##### RECORDS FOR THE TASK
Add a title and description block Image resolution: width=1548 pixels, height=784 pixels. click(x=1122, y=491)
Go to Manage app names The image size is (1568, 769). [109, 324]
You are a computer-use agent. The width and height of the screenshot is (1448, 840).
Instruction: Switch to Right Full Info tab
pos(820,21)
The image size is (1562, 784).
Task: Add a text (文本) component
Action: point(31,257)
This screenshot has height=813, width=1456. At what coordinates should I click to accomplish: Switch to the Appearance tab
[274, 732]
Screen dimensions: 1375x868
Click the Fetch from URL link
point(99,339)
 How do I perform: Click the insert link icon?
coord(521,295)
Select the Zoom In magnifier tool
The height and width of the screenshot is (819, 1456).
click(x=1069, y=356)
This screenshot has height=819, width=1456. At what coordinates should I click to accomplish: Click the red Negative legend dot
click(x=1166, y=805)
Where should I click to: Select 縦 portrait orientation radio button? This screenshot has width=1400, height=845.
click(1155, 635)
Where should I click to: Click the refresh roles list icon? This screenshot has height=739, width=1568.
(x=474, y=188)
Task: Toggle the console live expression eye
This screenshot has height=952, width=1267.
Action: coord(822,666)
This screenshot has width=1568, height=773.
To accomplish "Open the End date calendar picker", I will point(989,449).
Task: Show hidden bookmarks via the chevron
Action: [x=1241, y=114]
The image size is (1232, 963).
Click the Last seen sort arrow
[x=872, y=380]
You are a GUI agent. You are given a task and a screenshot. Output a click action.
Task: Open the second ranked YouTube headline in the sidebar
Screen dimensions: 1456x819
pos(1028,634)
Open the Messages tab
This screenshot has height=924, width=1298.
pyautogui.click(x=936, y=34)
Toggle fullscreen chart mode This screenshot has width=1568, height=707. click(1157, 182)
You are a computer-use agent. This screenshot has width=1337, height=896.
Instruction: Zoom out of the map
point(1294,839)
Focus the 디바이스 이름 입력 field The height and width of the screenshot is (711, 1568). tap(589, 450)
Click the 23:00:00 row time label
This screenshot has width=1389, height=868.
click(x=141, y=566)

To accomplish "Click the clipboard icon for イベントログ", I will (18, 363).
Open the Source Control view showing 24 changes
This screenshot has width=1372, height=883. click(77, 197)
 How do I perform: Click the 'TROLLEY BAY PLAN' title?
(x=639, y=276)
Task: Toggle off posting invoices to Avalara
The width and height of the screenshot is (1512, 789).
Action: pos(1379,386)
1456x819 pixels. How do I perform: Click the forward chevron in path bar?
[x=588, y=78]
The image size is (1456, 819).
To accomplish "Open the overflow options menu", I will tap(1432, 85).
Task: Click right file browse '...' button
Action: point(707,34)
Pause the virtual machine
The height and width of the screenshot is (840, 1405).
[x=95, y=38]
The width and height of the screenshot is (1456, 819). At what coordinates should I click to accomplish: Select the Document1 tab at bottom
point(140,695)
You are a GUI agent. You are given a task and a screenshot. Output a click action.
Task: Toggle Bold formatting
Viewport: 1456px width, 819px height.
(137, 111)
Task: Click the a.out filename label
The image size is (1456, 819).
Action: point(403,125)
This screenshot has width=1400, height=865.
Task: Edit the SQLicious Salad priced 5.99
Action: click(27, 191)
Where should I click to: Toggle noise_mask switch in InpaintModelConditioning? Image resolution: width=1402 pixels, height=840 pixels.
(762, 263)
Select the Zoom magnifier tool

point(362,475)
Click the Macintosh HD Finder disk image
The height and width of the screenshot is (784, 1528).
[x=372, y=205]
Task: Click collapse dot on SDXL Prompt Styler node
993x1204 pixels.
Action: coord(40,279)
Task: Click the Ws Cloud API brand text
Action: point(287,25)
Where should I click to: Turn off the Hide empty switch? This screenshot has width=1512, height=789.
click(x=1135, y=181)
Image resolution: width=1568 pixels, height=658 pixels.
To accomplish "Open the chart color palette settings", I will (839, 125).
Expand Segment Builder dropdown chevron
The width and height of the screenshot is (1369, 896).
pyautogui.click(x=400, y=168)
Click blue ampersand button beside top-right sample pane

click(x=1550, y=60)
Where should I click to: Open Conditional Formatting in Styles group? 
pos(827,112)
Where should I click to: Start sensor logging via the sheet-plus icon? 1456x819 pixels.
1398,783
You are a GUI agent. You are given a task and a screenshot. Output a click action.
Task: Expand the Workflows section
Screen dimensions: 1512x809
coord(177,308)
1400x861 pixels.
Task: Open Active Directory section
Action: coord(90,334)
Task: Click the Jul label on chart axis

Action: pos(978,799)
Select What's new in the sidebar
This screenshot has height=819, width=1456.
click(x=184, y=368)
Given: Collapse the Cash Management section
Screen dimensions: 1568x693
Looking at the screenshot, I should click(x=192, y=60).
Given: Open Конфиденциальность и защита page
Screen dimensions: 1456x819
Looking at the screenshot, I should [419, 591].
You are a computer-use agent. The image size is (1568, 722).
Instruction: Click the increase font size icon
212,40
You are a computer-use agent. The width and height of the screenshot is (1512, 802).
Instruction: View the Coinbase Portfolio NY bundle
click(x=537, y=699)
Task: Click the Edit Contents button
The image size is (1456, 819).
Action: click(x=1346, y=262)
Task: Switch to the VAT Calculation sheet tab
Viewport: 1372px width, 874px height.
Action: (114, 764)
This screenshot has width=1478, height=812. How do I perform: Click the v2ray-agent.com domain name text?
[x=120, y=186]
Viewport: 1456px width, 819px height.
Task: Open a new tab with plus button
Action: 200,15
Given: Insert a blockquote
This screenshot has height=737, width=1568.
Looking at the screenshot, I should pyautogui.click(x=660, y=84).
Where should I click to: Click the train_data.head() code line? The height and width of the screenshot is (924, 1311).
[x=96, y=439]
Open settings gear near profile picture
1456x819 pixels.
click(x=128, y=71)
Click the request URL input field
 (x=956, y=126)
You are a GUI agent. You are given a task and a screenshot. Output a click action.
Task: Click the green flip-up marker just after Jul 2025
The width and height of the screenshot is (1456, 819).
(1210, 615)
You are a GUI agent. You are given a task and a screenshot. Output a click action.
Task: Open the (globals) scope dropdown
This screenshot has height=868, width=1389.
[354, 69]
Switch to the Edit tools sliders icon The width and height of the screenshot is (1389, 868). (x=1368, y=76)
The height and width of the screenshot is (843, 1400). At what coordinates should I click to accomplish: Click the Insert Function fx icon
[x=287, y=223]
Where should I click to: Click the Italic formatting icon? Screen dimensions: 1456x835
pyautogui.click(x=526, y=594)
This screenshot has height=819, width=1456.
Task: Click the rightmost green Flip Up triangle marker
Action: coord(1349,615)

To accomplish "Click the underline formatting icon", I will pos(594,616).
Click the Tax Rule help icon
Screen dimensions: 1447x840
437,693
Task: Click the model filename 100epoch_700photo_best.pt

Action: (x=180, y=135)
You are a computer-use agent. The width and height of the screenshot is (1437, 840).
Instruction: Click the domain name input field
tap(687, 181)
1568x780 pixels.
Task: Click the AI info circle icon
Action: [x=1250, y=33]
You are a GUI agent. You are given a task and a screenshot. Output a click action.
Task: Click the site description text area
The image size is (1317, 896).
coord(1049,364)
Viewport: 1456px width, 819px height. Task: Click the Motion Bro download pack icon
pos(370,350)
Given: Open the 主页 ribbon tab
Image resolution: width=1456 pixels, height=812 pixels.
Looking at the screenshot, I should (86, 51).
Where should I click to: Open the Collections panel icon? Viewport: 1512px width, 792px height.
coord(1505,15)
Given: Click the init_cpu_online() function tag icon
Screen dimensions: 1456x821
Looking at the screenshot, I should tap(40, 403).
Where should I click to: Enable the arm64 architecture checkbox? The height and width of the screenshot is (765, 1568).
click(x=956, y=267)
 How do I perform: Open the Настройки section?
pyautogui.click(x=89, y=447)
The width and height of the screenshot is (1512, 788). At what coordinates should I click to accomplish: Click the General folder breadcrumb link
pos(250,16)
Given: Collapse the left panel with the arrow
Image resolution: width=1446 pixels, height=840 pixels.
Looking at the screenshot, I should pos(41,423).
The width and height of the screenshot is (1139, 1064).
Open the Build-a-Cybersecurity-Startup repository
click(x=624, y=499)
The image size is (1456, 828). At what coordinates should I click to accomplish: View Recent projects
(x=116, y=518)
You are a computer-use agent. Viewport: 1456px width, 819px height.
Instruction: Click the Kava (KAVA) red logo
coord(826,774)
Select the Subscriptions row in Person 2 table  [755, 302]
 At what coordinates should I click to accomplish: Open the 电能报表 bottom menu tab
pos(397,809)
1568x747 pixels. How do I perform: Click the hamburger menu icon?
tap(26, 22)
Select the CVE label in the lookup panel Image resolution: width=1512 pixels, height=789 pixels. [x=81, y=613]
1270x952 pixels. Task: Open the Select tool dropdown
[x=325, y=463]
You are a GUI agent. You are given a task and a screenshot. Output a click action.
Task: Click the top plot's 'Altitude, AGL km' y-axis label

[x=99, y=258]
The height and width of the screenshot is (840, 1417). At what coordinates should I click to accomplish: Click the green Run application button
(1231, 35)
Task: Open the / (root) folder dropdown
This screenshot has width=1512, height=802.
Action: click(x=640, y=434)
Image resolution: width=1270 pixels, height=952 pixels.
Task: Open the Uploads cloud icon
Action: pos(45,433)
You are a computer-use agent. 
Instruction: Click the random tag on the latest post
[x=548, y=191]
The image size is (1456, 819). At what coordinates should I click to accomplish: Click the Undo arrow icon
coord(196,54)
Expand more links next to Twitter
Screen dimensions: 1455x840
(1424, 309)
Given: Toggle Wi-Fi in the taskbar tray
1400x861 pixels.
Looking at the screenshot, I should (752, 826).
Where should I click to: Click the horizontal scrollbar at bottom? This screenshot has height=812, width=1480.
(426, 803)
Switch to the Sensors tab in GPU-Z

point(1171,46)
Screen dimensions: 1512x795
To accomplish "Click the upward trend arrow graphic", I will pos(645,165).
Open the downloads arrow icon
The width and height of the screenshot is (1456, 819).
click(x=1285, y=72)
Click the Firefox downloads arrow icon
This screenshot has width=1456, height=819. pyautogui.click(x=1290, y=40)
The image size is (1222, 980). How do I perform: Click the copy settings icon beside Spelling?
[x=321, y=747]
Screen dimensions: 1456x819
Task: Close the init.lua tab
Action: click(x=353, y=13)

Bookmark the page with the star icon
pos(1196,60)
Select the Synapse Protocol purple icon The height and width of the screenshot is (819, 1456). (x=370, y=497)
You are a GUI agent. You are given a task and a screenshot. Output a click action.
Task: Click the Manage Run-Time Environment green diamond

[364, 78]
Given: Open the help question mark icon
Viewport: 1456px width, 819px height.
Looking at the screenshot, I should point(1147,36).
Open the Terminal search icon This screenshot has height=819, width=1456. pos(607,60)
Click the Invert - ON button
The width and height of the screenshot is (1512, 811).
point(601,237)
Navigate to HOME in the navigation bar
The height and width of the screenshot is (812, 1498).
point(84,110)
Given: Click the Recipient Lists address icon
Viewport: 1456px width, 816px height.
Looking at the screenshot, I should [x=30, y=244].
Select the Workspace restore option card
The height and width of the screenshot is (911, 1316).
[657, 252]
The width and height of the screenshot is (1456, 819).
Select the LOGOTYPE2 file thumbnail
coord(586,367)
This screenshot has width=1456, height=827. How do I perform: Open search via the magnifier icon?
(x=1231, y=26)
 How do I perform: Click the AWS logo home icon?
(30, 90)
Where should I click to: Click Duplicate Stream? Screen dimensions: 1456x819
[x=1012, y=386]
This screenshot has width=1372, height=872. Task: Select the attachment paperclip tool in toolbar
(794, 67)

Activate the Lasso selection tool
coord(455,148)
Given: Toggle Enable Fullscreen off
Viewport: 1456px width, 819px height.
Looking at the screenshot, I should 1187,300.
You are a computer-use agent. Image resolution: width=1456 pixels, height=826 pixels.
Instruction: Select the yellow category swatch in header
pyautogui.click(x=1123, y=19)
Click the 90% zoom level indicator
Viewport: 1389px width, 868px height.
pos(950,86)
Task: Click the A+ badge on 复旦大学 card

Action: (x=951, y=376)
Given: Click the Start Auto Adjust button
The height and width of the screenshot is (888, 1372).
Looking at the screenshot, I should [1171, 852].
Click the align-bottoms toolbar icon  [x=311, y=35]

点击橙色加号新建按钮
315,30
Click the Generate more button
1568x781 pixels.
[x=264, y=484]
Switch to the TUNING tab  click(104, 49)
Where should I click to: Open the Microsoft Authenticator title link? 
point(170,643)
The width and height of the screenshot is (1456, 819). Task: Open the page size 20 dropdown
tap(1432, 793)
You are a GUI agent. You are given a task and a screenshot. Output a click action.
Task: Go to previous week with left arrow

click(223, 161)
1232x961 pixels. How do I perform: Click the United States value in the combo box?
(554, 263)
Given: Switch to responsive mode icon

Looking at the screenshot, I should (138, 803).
##########
**PROBLEM**
Scan the entries above and show each line that contains the word "help".

**RESPONSE**
Click the Tax Rule help icon
Given: Open the help question mark icon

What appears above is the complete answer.